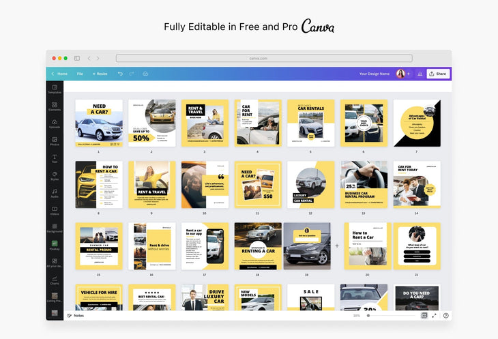Open the Templates panel in sidebar
This screenshot has height=339, width=498.
tap(55, 88)
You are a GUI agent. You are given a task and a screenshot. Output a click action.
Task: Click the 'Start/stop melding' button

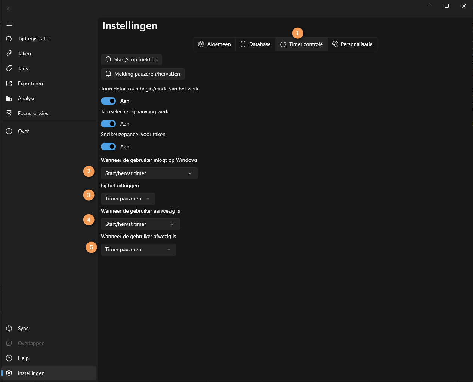(x=132, y=59)

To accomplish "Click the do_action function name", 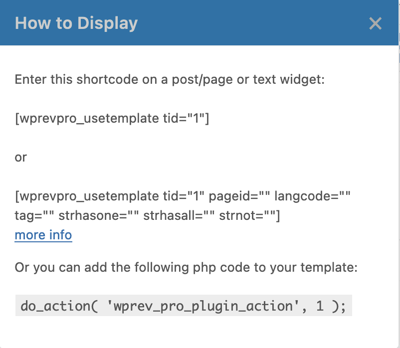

_____

▸ About this exercise
Output only these lines, word for word: the line containing "You are a GUI" and every line after it through the last line of the data. Omit the pictures.

▸ Response for this exercise
You are a GUI agent. You are given a task and a screenshot. Output a click action.
Task: Click the 'Start/stop melding' button

(x=132, y=59)

To accomplish "Click the do_action function name", 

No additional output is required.